A questão é que para as Operadoras o volume passou a ser interpretado como trabalho sem esforço e sua valoração passou a ser cada vez menor. E assim se fez uma bola de neve. Cada vez mais volume, mais trabalho e menor valor, com pouco tempo para laudar, restou pouco tempo para conversar sobre o paciente, principalmente com o médico assistente. Tomamos distância da linha do cuidado, nos perdemos atrás das telas das workstations e, então, não fomos mais vistos.
Quantas vezes passamos a ouvir críticas dos nossos colegas de outras especialidades que diziam ter feito ou acompanhado exames, mas o radiologista não foi visto. Chegamos a ouvir uma aberração das Operadoras e mesmo de outros colegas que exames de Radiologia convencional, Mamografia, TC e RNM não eram exames MÉDICO DEPENDENTES.

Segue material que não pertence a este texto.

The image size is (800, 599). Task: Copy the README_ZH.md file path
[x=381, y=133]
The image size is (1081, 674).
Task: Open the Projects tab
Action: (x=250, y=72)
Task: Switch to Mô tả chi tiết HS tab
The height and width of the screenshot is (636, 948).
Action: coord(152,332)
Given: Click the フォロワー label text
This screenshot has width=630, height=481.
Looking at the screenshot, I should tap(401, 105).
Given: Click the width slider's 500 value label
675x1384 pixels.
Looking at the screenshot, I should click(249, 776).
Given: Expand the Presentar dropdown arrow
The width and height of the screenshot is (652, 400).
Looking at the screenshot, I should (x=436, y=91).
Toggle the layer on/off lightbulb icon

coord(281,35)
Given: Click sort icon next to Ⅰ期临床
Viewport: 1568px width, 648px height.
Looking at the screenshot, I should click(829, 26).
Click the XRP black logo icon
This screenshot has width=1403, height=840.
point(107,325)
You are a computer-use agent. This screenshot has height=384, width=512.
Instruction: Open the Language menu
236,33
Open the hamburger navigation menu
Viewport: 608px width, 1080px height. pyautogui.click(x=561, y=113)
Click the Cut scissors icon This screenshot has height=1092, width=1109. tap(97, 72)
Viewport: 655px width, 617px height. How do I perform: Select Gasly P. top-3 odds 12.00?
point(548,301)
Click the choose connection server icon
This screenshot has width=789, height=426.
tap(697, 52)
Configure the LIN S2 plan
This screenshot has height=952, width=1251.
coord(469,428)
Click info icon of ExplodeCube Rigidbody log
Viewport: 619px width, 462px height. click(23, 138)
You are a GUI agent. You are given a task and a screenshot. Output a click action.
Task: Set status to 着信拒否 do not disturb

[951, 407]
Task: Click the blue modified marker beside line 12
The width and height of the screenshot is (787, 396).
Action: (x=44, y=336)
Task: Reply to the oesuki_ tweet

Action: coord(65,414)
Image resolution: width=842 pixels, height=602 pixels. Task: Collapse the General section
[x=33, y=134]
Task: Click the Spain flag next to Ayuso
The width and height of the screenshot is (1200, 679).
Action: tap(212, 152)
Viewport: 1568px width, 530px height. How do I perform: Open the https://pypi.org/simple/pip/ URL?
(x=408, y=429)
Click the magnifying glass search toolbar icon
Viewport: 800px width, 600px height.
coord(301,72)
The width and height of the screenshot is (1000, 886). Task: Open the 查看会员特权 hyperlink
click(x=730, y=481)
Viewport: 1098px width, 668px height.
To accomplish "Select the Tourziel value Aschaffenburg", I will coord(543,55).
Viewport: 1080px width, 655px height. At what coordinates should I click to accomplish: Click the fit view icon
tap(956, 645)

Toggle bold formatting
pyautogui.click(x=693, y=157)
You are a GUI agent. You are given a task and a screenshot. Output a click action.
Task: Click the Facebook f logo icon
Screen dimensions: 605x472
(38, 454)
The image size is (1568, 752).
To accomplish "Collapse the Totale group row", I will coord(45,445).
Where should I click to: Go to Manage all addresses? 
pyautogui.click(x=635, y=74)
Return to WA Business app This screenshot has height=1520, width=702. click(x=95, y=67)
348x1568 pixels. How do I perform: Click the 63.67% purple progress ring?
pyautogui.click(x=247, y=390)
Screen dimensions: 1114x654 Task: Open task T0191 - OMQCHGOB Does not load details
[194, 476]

Daí a tentativa de dividir os médicos ultrassonografistas dos outros médicos que realizavam outros procedimentos da imagem diagnóstica. Tentaram dividir para que a Imagem perdesse força na busca de sua valorização e assim veio a CBHPM, e nós, pertencentes ao SADT, nos transformamos em um anexo. Tudo tinha prioridade de negociação e o SADT, se possível, seria negociado depois. Nas reuniões da ANS chegamos a ser denominados, recentemente, de médicos passivos, quer dizer, que apenas teriam que realizar o que era demandado. Chegou-se ao absurdo de ser proposta a separação do SAD do T. Colegas de outras especialidades nos denominam de médicos da medicina de escala.
Diante de todo este cenário, veio a Telerradiologia, para selar de vez o exercício profissional daquele que não aparece. A ausência da presença passou a ser substituída pelo mundo virtual.
Os colegas então perguntam: o que fazer? E a resposta talvez seja retomar tudo aquilo que perdemos.
Prioritariamente, a união. Se aceitarmos a submissão, não conseguiremos êxito. Essa união também significa o associativismo e o apoio às entidades médicas que nos representam, pois sozinhas elas não conseguem agir!
Precisamos, concomitantemente, nos aproximar do paciente e de seu médico assistente. O radiologista precisa estar novamente inserido na linha do cuidado, entrando em contato com o paciente e também com o responsável pela assistência do mesmo. Precisamos mostrar que podemos contribuir e muito!
Precisamos dar valor ao nosso trabalho, lutar por remuneração digna e denunciar aqueles que nos tiram o nosso trabalho por meio da telerradiologia. Ora, praticar concorrência desleal é proibido pelo código de ética médica (Artigo 51 da Res. CFM 1931/2009).
E a Inteligência Artificial, vai substituir nosso trabalho? a resposta é análoga: precisamos utilizar a Inteligência Artificial a nosso favor e empregá-la da melhor forma para auxiliar na condução clínica do paciente.
Precisamos retomar o caminho em que nos perdemos, mas ninguém poderá fazer isso além de nós.